This study addressed the relationship of proinflammatory
cytokines and Nrf2-Keap1 system in
diabetic nephropathy. The experimental groups were control, diabetic, and diabetic treated with
mycophenolate mofetil (MMF). The renal function, proinflammatory and profibrotic
cytokines, oxidative stress, morphology, and
nephrin expression were assessed. Diabetic group showed impaired renal function in association with oxidative stress and decreased Nrf2 nuclear translocation. These results were associated with increased mesangial matrix index, interstitial
fibrosis, and increased
nephrin expression in cortex and urine excretion. Additionally, interleukin-1β,
IL-6, and transforming growth factor-β1 were increased in plasma and kidney. MMF treatment conserved renal function, prevented renal structural alterations, and partially prevented the proinflammatory and profibrotic
cytokines overexpression. Despite that MMF treatment induced
nephrin overexpression in renal tissue, preventing its urinary loss.
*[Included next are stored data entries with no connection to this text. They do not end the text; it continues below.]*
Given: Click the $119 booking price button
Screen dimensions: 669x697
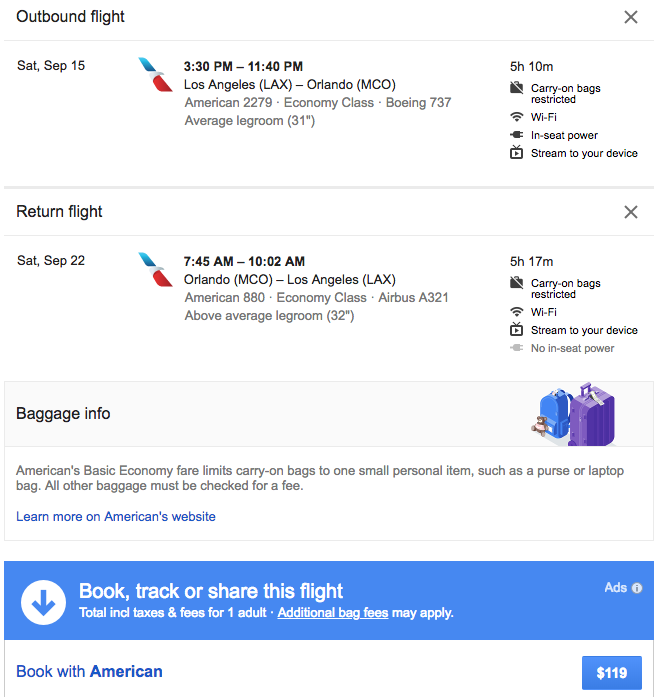Looking at the screenshot, I should (611, 673).
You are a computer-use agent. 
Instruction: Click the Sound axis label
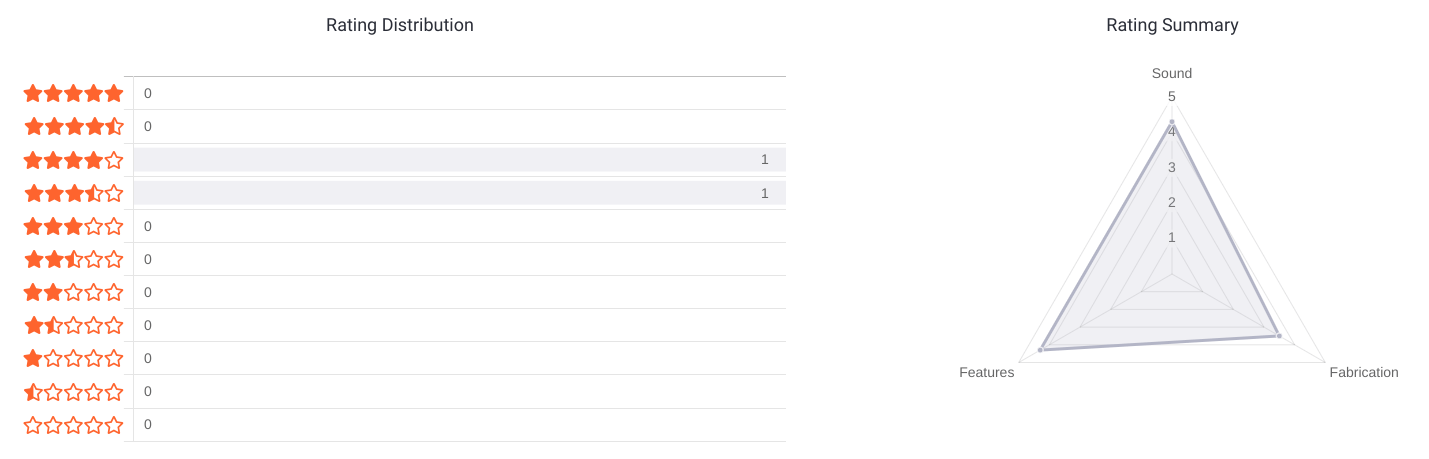tap(1171, 73)
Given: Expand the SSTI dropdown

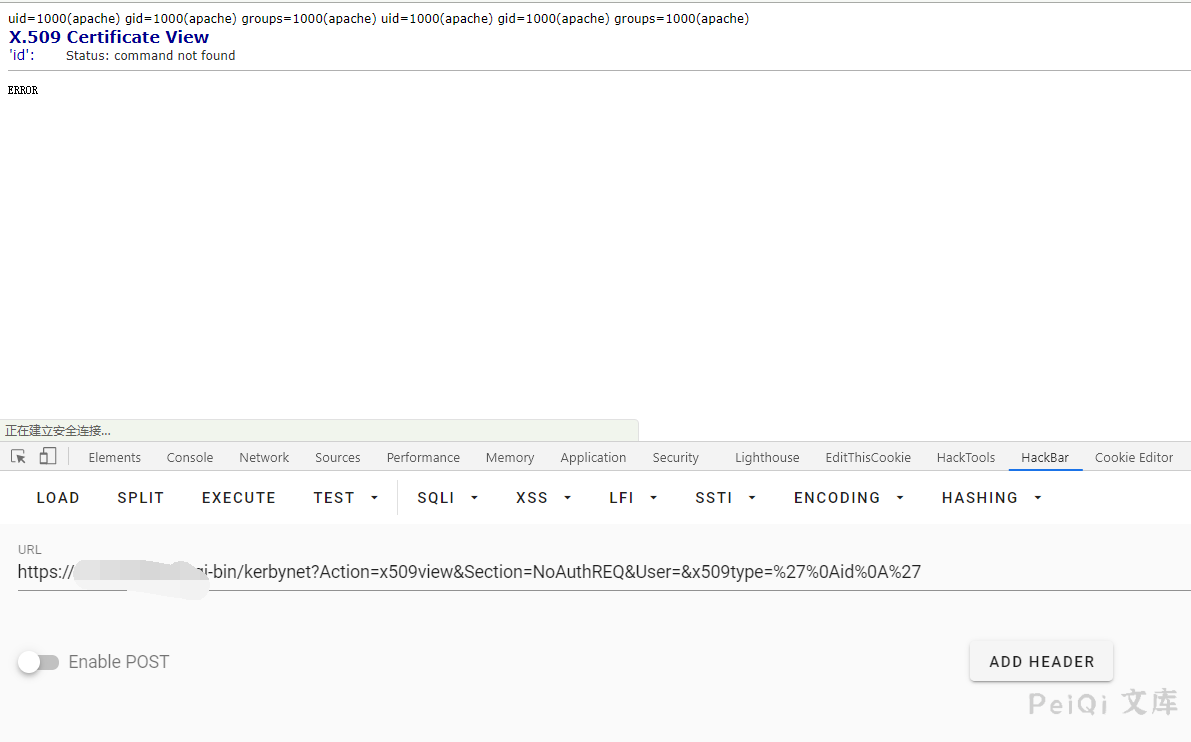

MMF salutary effects were associated with a partial prevention of oxidative stress, increased Nrf2 nuclear translocation, and conservation of
antioxidant enzymes in renal tissue. In conclusion, our results confirm that
inflammation is a key factor in the progression of
diabetic nephropathy and suggest that treatment with MMF protects the kidney by an
antioxidant mechanism, possibly regulated at least in part by the Nrf2/Keap1 system, in addition to its well-known anti-inflammatory effects.